*** Data records ***

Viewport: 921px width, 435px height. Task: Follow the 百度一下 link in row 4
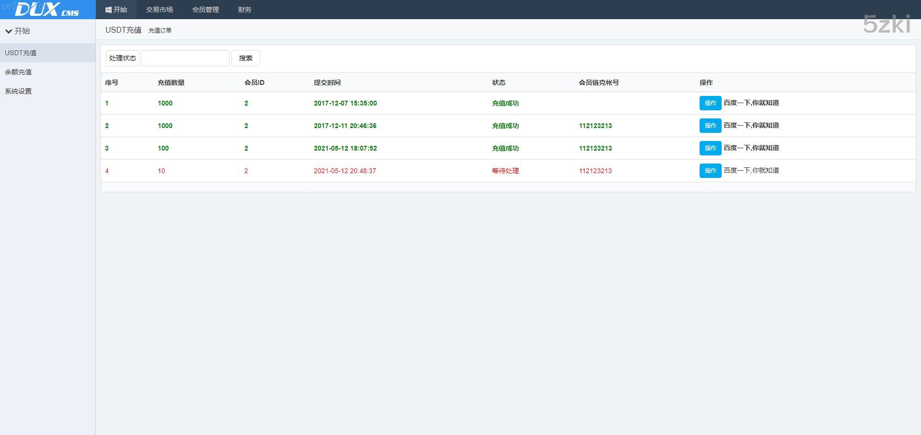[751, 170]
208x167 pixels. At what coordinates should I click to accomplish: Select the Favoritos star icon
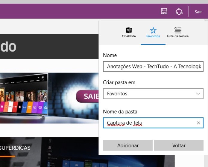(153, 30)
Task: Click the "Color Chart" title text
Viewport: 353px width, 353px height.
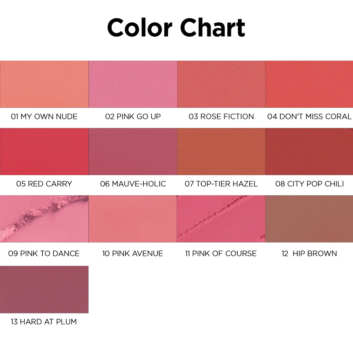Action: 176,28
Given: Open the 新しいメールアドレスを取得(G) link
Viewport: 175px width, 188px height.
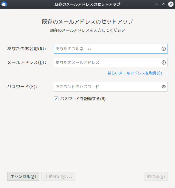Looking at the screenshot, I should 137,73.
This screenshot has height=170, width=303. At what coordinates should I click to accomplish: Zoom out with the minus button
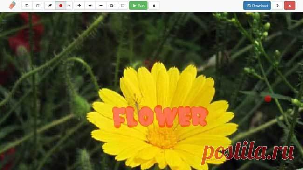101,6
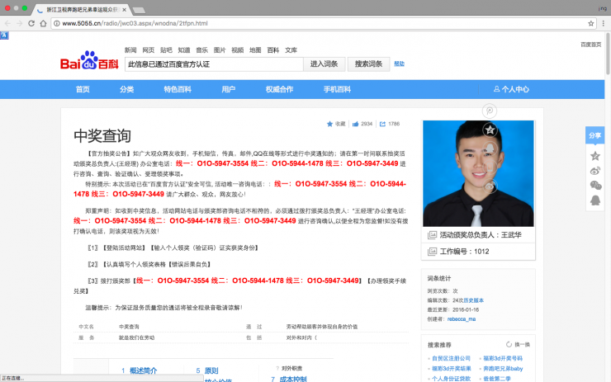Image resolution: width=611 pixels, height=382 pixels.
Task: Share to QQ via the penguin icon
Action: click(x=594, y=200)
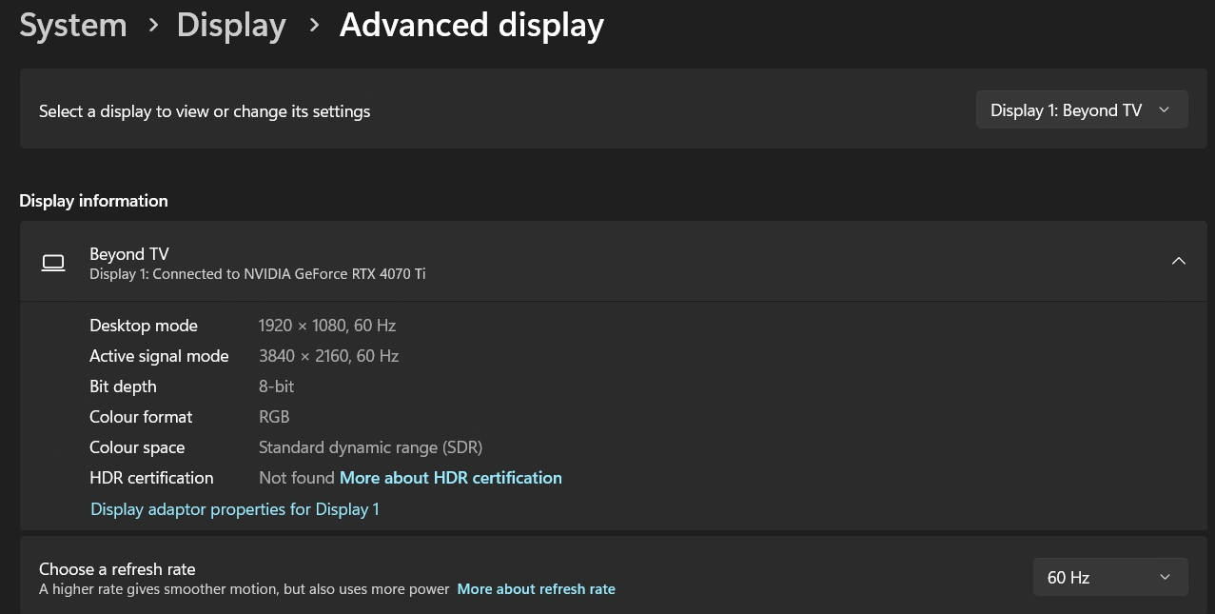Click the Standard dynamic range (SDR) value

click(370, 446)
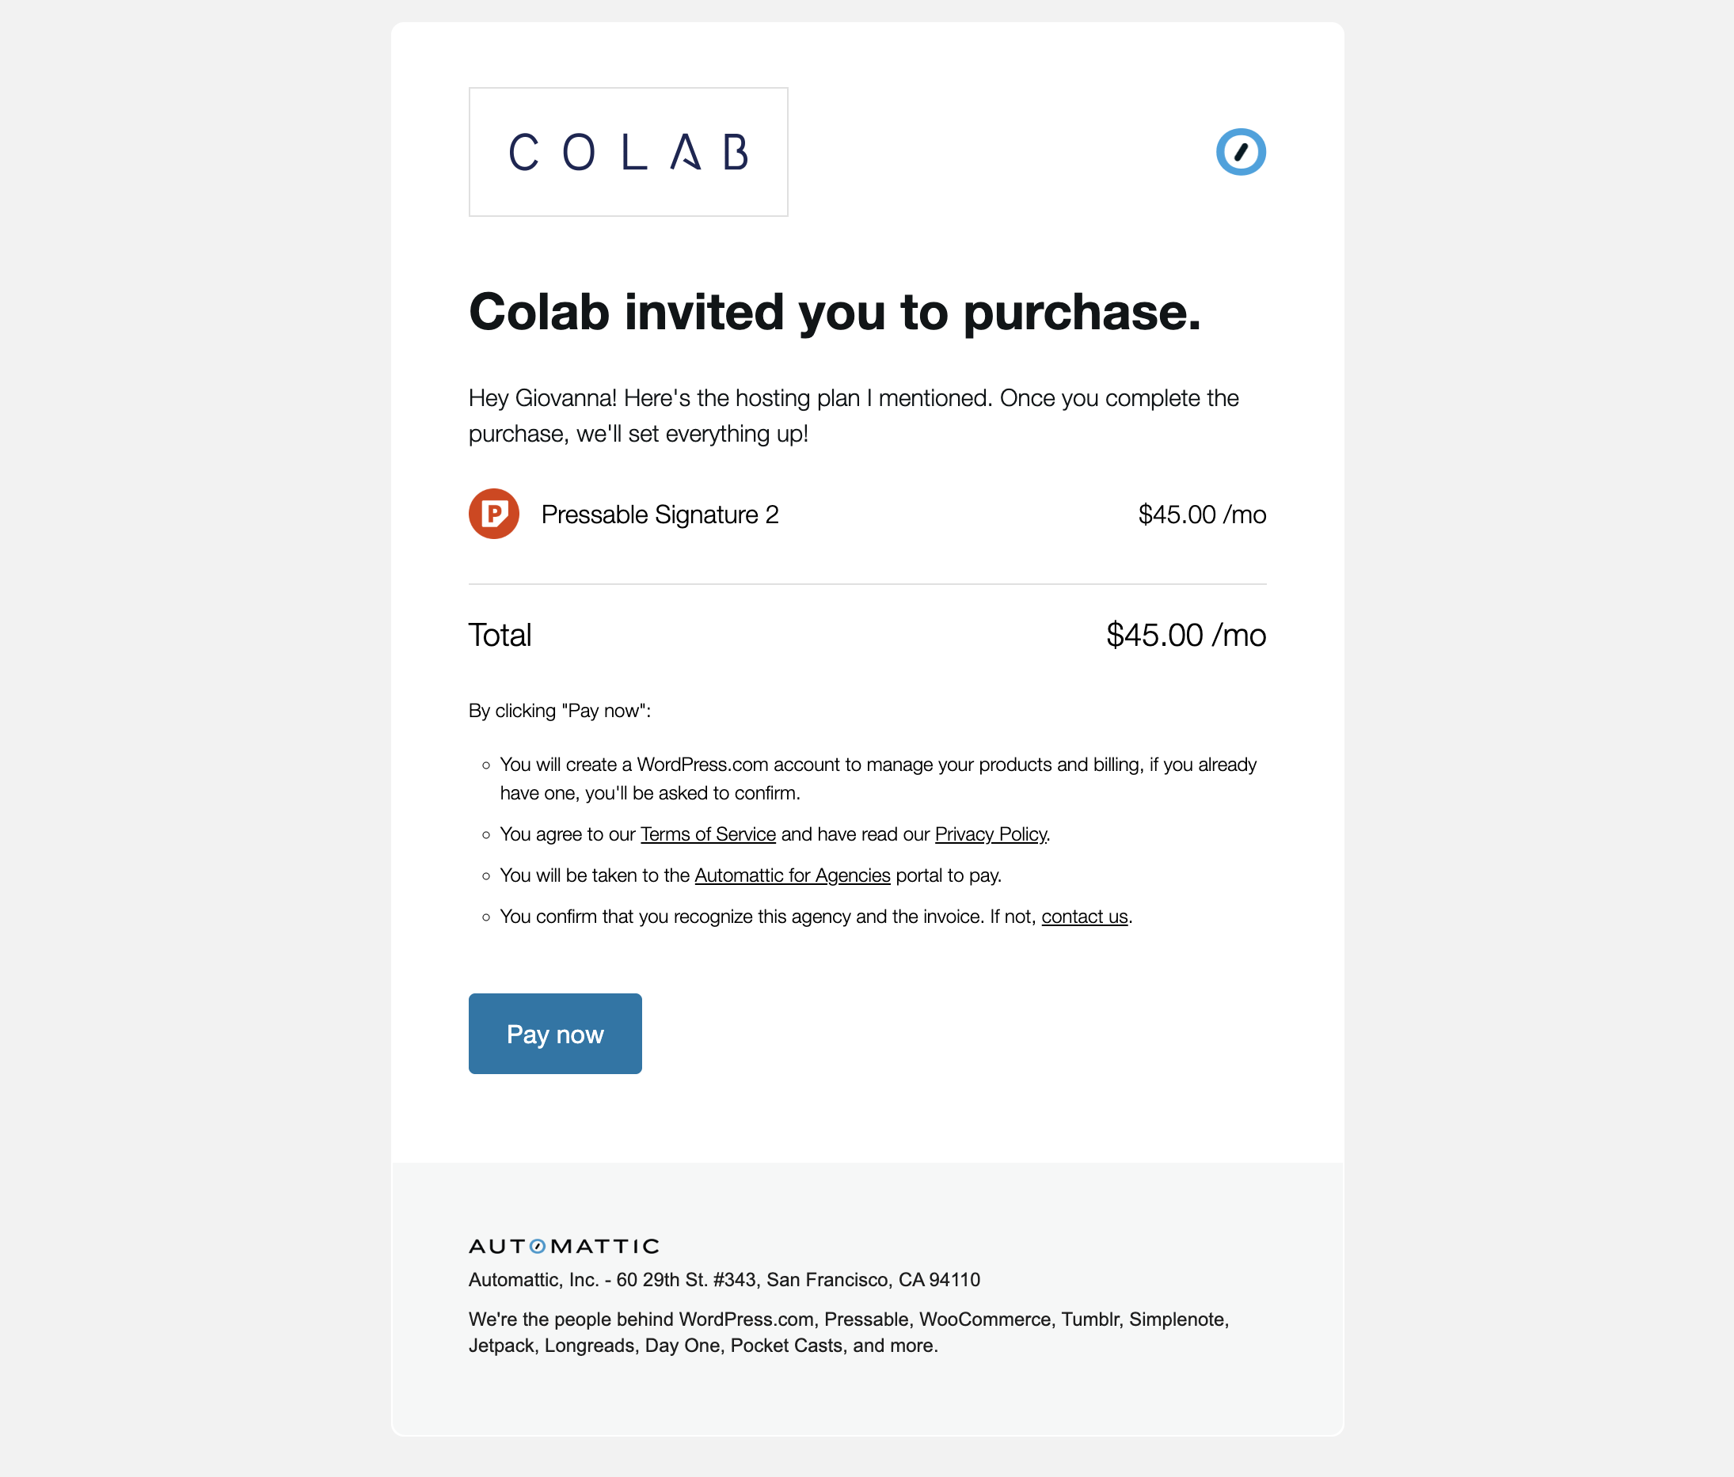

***

Set task:
Format the records above as a Markdown table with the columns "Number" and "Line," giving each line its own numbered row. Omit blank lines and leave the pictures out.

Response to this exercise:
| Number | Line |
|---|---|
| 1 | Viewport: 921px width, 435px height. Task: Follow the 百度一下 link in row 4 |
| 2 | [751, 170] |
| 3 | 208x167 pixels. At what coordinates should I click to accomplish: Select the Favoritos star icon |
| 4 | (153, 30) |
| 5 | Task: Click the "Color Chart" title text |
| 6 | Viewport: 353px width, 353px height. |
| 7 | Action: 176,28 |
| 8 | Given: Open the 新しいメールアドレスを取得(G) link |
| 9 | Viewport: 175px width, 188px height. |
| 10 | Looking at the screenshot, I should 137,73. |
| 11 | This screenshot has height=170, width=303. At what coordinates should I click to accomplish: Zoom out with the minus button |
| 12 | 101,6 |
| 13 | Image resolution: width=611 pixels, height=382 pixels. |
| 14 | Task: Share to QQ via the penguin icon |
| 15 | Action: click(x=594, y=200) |
| 16 | Click the Standard dynamic range (SDR) value |
| 17 | click(370, 446) |